TO DO: Each record must appear in your answer exactly as it does below.

━━━━━━━━━━━━━━━━

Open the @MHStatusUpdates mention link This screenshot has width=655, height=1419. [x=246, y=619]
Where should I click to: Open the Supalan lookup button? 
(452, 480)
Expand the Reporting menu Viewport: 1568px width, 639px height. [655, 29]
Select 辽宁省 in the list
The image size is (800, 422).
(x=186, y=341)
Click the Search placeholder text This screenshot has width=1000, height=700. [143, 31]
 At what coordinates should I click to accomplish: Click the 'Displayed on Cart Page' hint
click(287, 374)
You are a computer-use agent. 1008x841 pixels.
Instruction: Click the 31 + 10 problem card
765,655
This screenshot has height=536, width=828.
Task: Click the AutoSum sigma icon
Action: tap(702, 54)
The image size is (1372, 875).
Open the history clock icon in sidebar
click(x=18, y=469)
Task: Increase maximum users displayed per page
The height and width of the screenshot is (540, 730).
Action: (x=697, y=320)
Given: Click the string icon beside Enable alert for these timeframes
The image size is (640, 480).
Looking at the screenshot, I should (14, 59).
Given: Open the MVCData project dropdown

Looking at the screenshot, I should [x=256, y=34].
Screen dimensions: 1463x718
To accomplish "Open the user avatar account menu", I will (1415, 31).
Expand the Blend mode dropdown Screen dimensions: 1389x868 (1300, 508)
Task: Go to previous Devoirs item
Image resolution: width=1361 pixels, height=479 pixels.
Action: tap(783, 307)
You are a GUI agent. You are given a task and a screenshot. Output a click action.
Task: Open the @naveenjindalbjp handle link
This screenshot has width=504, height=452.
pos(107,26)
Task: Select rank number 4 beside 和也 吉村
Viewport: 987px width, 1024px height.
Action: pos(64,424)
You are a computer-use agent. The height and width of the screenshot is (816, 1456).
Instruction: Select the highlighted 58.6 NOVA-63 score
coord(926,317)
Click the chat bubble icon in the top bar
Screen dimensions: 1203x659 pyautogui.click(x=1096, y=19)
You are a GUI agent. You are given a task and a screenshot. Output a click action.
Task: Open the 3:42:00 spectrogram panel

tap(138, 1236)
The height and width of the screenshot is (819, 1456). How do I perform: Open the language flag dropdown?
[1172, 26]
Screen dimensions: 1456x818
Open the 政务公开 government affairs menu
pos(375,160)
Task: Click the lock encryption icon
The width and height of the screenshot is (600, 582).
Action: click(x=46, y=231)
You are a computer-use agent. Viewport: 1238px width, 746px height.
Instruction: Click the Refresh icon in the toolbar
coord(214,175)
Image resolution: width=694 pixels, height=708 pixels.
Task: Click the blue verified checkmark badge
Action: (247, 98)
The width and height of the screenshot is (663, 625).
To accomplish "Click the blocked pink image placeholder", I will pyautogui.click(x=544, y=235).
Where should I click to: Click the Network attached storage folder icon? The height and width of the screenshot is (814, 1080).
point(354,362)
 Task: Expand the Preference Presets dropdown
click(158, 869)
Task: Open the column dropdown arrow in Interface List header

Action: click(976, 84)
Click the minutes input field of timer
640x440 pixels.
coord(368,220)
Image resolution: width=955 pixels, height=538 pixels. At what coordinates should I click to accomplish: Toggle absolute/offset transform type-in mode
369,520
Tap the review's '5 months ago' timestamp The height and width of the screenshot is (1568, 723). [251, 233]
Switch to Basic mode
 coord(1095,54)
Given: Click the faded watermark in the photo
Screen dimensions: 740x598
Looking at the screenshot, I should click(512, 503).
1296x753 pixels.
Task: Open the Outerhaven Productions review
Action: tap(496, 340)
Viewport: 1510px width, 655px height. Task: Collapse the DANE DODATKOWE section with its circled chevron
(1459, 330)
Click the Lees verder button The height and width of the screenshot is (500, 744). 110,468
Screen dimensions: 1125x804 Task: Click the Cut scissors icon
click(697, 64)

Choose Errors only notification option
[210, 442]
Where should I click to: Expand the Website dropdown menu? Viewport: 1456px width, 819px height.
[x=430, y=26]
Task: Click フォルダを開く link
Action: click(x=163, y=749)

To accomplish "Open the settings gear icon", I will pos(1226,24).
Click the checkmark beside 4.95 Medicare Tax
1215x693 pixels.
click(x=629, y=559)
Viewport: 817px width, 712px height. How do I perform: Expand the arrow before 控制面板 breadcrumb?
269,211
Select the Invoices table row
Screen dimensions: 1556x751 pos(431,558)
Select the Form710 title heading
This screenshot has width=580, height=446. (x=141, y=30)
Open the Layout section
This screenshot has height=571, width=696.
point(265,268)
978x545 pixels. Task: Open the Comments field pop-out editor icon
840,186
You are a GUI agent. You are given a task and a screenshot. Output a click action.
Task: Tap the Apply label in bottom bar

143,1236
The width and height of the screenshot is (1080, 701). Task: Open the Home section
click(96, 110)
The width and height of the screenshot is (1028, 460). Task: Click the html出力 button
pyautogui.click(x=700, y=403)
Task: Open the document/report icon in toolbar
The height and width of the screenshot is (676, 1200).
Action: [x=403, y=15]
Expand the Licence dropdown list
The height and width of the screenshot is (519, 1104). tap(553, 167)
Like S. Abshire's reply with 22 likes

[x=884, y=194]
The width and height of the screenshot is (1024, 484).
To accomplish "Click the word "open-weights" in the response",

━━━━━━━━━━━━━━━━

OUTPUT FOR THIS EXERCISE:
Open the @MHStatusUpdates mention link This screenshot has width=655, height=1419. [x=246, y=619]
Where should I click to: Open the Supalan lookup button? 
(452, 480)
Expand the Reporting menu Viewport: 1568px width, 639px height. [655, 29]
Select 辽宁省 in the list
The image size is (800, 422).
(x=186, y=341)
Click the Search placeholder text This screenshot has width=1000, height=700. [143, 31]
 At what coordinates should I click to accomplish: Click the 'Displayed on Cart Page' hint
click(287, 374)
You are a computer-use agent. 1008x841 pixels.
Instruction: Click the 31 + 10 problem card
765,655
This screenshot has height=536, width=828.
Task: Click the AutoSum sigma icon
Action: tap(702, 54)
The image size is (1372, 875).
Open the history clock icon in sidebar
click(x=18, y=469)
Task: Increase maximum users displayed per page
The height and width of the screenshot is (540, 730).
Action: (x=697, y=320)
Given: Click the string icon beside Enable alert for these timeframes
The image size is (640, 480).
Looking at the screenshot, I should (14, 59).
Given: Open the MVCData project dropdown

Looking at the screenshot, I should [x=256, y=34].
Screen dimensions: 1463x718
To accomplish "Open the user avatar account menu", I will (1415, 31).
Expand the Blend mode dropdown Screen dimensions: 1389x868 (1300, 508)
Task: Go to previous Devoirs item
Image resolution: width=1361 pixels, height=479 pixels.
Action: tap(783, 307)
You are a GUI agent. You are given a task and a screenshot. Output a click action.
Task: Open the @naveenjindalbjp handle link
This screenshot has width=504, height=452.
pos(107,26)
Task: Select rank number 4 beside 和也 吉村
Viewport: 987px width, 1024px height.
Action: pos(64,424)
You are a computer-use agent. The height and width of the screenshot is (816, 1456).
Instruction: Select the highlighted 58.6 NOVA-63 score
coord(926,317)
Click the chat bubble icon in the top bar
Screen dimensions: 1203x659 pyautogui.click(x=1096, y=19)
You are a GUI agent. You are given a task and a screenshot. Output a click action.
Task: Open the 3:42:00 spectrogram panel

tap(138, 1236)
The height and width of the screenshot is (819, 1456). How do I perform: Open the language flag dropdown?
[1172, 26]
Screen dimensions: 1456x818
Open the 政务公开 government affairs menu
pos(375,160)
Task: Click the lock encryption icon
The width and height of the screenshot is (600, 582).
Action: click(x=46, y=231)
You are a computer-use agent. Viewport: 1238px width, 746px height.
Instruction: Click the Refresh icon in the toolbar
coord(214,175)
Image resolution: width=694 pixels, height=708 pixels.
Task: Click the blue verified checkmark badge
Action: (247, 98)
The width and height of the screenshot is (663, 625).
To accomplish "Click the blocked pink image placeholder", I will pyautogui.click(x=544, y=235).
Where should I click to: Click the Network attached storage folder icon? The height and width of the screenshot is (814, 1080).
point(354,362)
 Task: Expand the Preference Presets dropdown
click(158, 869)
Task: Open the column dropdown arrow in Interface List header

Action: click(976, 84)
Click the minutes input field of timer
640x440 pixels.
coord(368,220)
Image resolution: width=955 pixels, height=538 pixels. At what coordinates should I click to accomplish: Toggle absolute/offset transform type-in mode
369,520
Tap the review's '5 months ago' timestamp The height and width of the screenshot is (1568, 723). [251, 233]
Switch to Basic mode
 coord(1095,54)
Given: Click the faded watermark in the photo
Screen dimensions: 740x598
Looking at the screenshot, I should click(512, 503).
1296x753 pixels.
Task: Open the Outerhaven Productions review
Action: tap(496, 340)
Viewport: 1510px width, 655px height. Task: Collapse the DANE DODATKOWE section with its circled chevron
(1459, 330)
Click the Lees verder button The height and width of the screenshot is (500, 744). 110,468
Screen dimensions: 1125x804 Task: Click the Cut scissors icon
click(697, 64)

Choose Errors only notification option
[210, 442]
Where should I click to: Expand the Website dropdown menu? Viewport: 1456px width, 819px height.
[x=430, y=26]
Task: Click フォルダを開く link
Action: click(x=163, y=749)

To accomplish "Open the settings gear icon", I will pos(1226,24).
Click the checkmark beside 4.95 Medicare Tax
1215x693 pixels.
click(x=629, y=559)
Viewport: 817px width, 712px height. How do I perform: Expand the arrow before 控制面板 breadcrumb?
269,211
Select the Invoices table row
Screen dimensions: 1556x751 pos(431,558)
Select the Form710 title heading
This screenshot has width=580, height=446. (x=141, y=30)
Open the Layout section
This screenshot has height=571, width=696.
point(265,268)
978x545 pixels. Task: Open the Comments field pop-out editor icon
840,186
You are a GUI agent. You are given a task and a screenshot. Output a click action.
Task: Tap the Apply label in bottom bar

143,1236
The width and height of the screenshot is (1080, 701). Task: Open the Home section
click(96, 110)
The width and height of the screenshot is (1028, 460). Task: Click the html出力 button
pyautogui.click(x=700, y=403)
Task: Open the document/report icon in toolbar
The height and width of the screenshot is (676, 1200).
Action: [x=403, y=15]
Expand the Licence dropdown list
The height and width of the screenshot is (519, 1104). tap(553, 167)
Like S. Abshire's reply with 22 likes

[x=884, y=194]
The width and height of the screenshot is (1024, 484).
To accomplish "Click the word "open-weights" in the response",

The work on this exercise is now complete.